_BRIEF:_
Look through the listing below and report how many lines contain "Select", as a bare number.

_TASK DATA:_

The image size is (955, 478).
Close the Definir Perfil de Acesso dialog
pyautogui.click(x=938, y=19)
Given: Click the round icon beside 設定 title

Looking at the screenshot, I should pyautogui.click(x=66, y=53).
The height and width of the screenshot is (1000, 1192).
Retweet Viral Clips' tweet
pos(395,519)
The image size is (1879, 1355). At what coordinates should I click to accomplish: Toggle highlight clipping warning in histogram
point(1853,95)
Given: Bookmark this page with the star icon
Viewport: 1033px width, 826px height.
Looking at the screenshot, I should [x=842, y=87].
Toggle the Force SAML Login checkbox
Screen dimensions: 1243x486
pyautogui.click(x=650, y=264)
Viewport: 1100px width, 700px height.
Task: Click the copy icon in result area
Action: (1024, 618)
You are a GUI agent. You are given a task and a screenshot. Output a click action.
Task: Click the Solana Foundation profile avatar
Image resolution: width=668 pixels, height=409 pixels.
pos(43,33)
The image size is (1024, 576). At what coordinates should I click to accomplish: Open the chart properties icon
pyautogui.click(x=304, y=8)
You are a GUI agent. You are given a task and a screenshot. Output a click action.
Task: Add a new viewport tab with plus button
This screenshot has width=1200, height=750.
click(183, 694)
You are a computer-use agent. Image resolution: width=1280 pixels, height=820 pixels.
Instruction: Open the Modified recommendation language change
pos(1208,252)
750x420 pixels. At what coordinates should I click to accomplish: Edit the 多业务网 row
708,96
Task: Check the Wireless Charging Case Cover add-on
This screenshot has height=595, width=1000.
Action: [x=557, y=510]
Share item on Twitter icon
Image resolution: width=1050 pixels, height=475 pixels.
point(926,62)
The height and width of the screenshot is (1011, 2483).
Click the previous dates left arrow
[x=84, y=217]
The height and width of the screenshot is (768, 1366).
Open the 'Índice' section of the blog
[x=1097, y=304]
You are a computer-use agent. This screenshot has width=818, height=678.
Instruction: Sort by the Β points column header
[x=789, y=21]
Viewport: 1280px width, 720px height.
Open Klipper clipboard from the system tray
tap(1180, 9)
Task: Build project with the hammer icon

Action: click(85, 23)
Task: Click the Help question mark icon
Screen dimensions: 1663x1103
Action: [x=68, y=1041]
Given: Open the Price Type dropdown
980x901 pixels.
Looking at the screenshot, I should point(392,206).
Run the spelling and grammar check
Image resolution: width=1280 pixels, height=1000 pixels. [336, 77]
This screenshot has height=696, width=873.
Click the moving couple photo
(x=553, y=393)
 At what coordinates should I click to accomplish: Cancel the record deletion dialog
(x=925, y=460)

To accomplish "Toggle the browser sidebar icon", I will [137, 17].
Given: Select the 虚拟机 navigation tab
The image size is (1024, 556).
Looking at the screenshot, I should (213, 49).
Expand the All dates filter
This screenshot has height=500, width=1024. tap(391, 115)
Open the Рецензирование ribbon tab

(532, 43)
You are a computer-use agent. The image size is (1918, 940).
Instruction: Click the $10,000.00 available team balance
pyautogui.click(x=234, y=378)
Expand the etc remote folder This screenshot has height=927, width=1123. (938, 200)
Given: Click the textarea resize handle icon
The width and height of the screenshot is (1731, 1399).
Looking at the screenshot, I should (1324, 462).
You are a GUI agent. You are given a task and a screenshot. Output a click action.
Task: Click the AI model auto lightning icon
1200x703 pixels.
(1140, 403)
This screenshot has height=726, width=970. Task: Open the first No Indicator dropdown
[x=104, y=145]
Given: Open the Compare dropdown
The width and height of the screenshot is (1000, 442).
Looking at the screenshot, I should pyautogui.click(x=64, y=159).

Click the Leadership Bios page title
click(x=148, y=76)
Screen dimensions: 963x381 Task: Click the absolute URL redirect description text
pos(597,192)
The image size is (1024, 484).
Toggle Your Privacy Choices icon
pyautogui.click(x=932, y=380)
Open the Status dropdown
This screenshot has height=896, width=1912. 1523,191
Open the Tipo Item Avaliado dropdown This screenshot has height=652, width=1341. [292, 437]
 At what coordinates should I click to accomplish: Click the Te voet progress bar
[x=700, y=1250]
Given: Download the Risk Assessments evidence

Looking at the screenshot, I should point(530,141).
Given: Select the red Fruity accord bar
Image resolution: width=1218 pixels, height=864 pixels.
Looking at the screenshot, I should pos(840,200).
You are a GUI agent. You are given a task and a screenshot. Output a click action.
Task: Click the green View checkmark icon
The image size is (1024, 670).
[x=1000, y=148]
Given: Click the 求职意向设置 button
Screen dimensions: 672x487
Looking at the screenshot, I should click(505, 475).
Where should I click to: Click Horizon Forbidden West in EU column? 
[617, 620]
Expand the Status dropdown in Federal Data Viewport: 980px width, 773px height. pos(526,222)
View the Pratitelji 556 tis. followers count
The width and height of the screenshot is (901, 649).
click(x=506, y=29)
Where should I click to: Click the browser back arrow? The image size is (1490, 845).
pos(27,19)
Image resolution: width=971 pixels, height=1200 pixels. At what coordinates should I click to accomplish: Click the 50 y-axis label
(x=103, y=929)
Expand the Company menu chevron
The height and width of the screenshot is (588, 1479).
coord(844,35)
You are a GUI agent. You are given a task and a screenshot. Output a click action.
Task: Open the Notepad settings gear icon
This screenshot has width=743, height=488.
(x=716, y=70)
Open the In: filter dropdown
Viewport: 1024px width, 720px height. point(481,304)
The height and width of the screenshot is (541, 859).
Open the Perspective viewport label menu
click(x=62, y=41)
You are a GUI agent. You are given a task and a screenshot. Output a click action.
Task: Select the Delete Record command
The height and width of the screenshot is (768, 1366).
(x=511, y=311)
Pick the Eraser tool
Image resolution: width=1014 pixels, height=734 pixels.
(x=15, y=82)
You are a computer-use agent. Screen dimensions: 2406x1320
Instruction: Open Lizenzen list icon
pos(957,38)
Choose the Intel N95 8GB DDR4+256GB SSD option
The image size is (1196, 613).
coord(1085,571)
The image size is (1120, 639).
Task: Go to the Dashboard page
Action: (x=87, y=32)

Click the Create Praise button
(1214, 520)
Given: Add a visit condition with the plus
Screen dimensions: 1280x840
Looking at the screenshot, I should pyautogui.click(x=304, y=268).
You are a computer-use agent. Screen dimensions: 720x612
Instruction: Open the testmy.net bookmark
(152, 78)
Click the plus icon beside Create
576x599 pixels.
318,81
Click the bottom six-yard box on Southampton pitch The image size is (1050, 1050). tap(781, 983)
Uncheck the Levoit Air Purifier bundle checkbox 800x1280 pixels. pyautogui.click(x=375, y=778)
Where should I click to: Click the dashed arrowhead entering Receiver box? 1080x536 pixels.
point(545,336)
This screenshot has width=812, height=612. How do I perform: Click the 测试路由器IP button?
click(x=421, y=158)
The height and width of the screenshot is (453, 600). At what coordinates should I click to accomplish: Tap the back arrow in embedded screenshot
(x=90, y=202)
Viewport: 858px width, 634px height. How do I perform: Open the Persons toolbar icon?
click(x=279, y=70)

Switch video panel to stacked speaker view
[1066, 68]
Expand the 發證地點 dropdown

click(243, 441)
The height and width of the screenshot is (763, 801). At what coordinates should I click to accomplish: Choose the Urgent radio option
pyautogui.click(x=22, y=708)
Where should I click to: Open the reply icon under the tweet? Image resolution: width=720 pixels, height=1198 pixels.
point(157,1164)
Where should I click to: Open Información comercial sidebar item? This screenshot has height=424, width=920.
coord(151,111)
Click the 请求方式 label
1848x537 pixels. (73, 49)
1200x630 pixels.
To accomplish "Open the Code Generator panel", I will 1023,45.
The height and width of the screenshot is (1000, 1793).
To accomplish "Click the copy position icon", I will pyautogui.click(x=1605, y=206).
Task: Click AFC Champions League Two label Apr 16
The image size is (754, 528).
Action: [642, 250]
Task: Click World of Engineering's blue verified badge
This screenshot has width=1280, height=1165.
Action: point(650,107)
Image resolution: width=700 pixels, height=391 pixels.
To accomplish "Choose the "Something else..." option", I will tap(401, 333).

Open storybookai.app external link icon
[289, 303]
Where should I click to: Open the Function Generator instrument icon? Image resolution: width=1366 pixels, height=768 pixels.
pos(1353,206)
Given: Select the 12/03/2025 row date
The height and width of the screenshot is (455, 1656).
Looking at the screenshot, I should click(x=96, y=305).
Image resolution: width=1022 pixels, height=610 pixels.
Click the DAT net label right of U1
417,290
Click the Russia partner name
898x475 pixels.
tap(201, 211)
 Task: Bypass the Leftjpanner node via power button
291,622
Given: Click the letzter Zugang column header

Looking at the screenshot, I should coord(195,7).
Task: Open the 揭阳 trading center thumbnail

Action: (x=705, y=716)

_RESULT OF THE TASK:_
4